That doesn't mean brands such as "Mommy's Time Out" or "Bitch." It does mean stuff like this:
If she's fond of mimosas: "Upgrade" her to Bellinis, a blend of Prosecco and white peach juice or nectar. The Mionetto Valdobbiadene Prosecco Superiore drinks way above its $19 price tag, with plenty of crispness and verve.
If she's a longtime chardonnay drinker but is getting tired of it: Go for a blend that includes some chard but also some firm, vibrant, floral white grapes. The Banfi Centine Toscana (with sauvignon blanc and pinot grigio, $12) and the Beringer Alluvium (with sauv blanc, semillon and viognier, $16) are so nicely priced you could consider nabbing one of each.
If she's a nature lover: The sustainable, biodynamic movement is in full force in the wine world, and one of the first and foremost practitioners was Nicolas Joly in France's Loire region. The fabulous N. Joly Savennières Les Clos Sacrés ($53) is filled with vim and vigor, a chenin blanc that embodies the soil from which it sprang. Same goes for any and all of the less spendy wines from California's Tablas Creek or Frog's Leap wineries.
If she's a moscato fan but only buys the cheap stuff: The Saracco Moscato d'Asti ($18) has all of the vivid, pure fruit that the growing legion of moscato devotees adore, but adds some fizzy oomph and sensuous texture. Tasty backup options from Down Under: Two Hands "Brilliant Disguise" and Innocent Bystander.
If she likes big reds from California: Show her what Washington's got. Long Shadows hires a different vintner for each wine, to superlative results. The Pedestal Merlot, Sequel Syrah, Feather Cabernet Sauvignon and Pirouette red blend (all $50 to $55) are rich and rustic, big but elegant and just plain delicious.

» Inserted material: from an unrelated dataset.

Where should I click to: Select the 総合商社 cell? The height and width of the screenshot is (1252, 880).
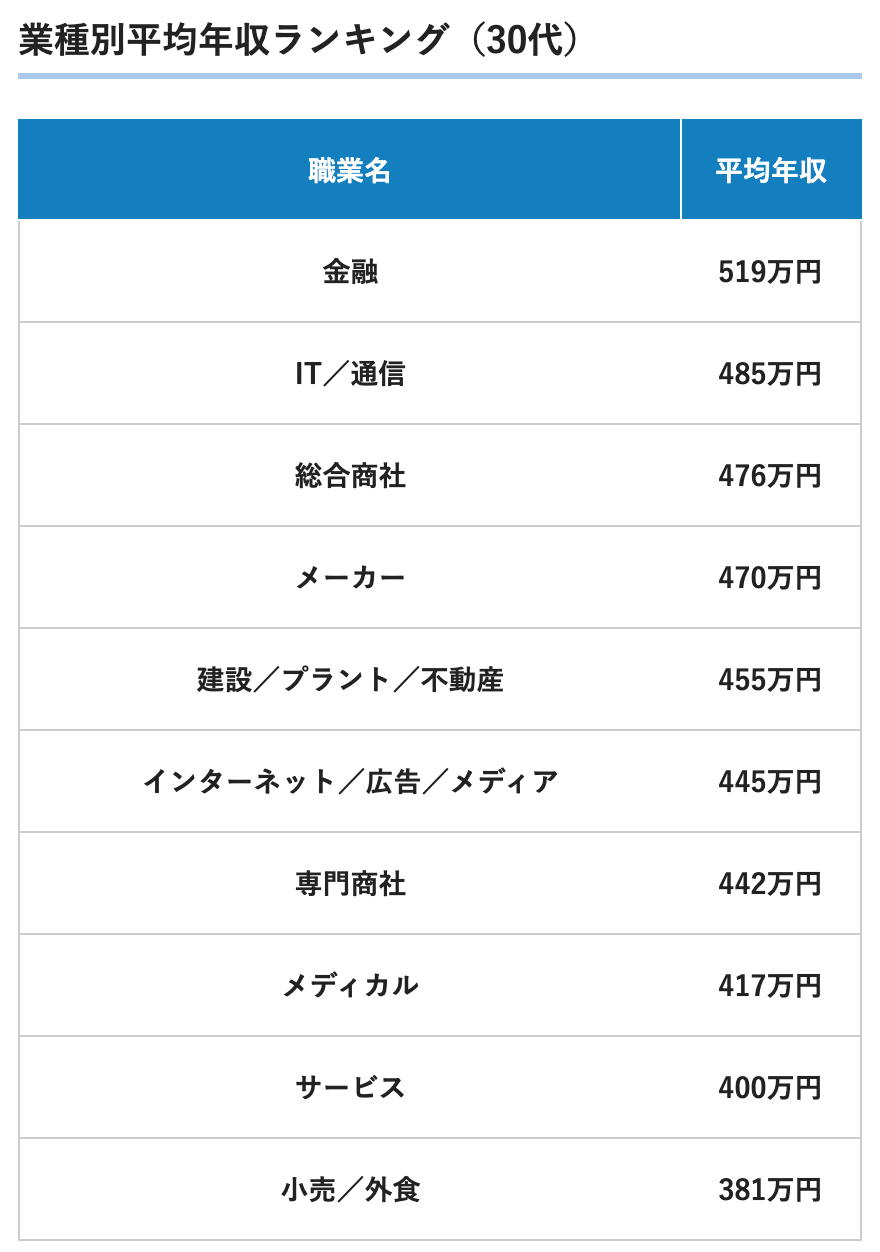tap(349, 476)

If she really enjoys cooking: Karen Page and Andrew Dornenburg have written two definitive guides to pairing wine and other food: "The Food Lover's Guide to Wine" or "What to Drink With What You Eat" ($35 each).

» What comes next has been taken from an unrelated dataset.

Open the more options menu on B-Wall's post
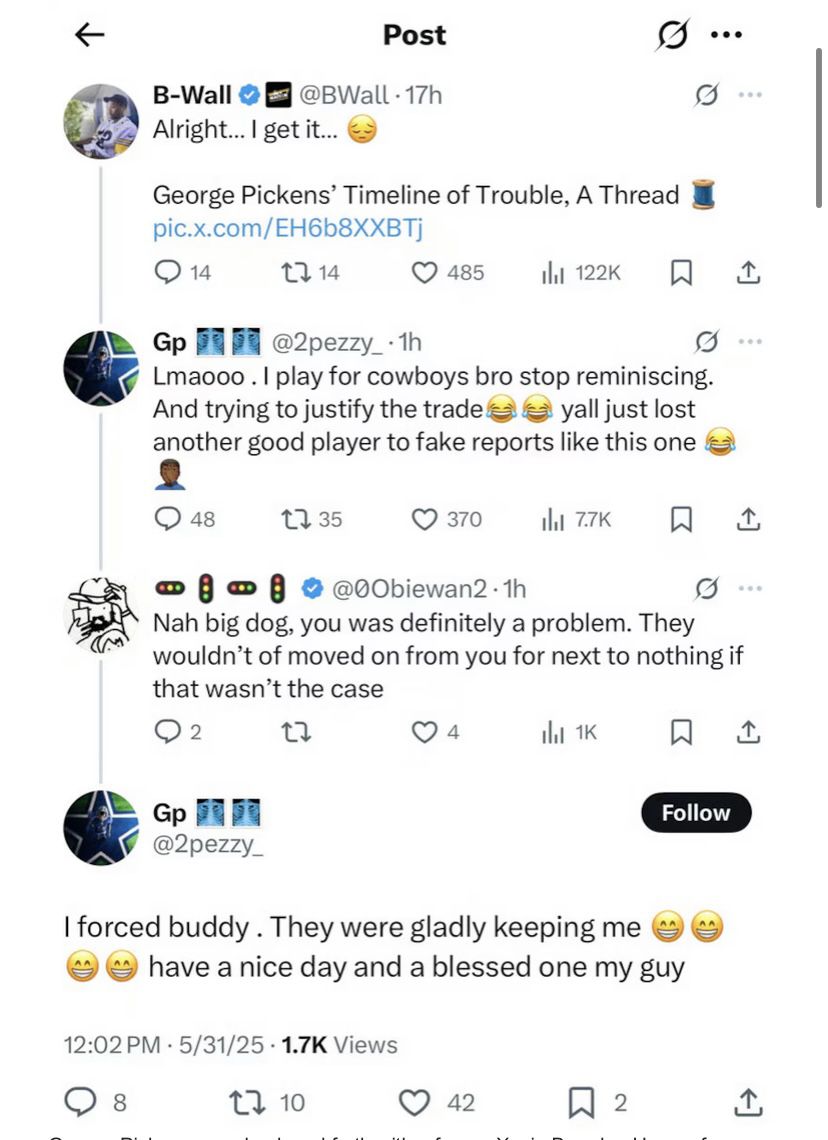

If she's a jogger/exercise buff: I've always enjoyed the soda-poppy New Age white from Argentina after mowing the lawn. But a better option for the weight-conscious, because of less sugar and it just tastes healthier, is picpoul de pinet. Among several great possibilities in the $10 to $15 range: Foncalieu Cuvee Prestige Languedoc and the Domaine Reine Juliette, both almost impossibly refreshing.
If she loves all things Minnesotan: The state's wine industry might have a ways to go to catch up with California or Washington, but it has made great strides in the past decade. So combine a nice springtime Sunday drive with a winery visit. Swell destinations include Parley Lake in Waconia, Saint Croix Vineyards in Stillwater, Alexis Bailly in Hastings and many others.
If you like your mother-in-law: Show her what all the fuss over Oregon pinot noir is about, with something from Le Cadeau, Domaine Serene or Raptor Ridge -- all owned by former or current Minnesotans.
If you don't like your mother-in-law: Buy yourself some MD 20-20 and quaff away. No, do the same as if you like her, but maybe don't spend as much. The Montoya Monterey pinot is a stone-cold delight at $15.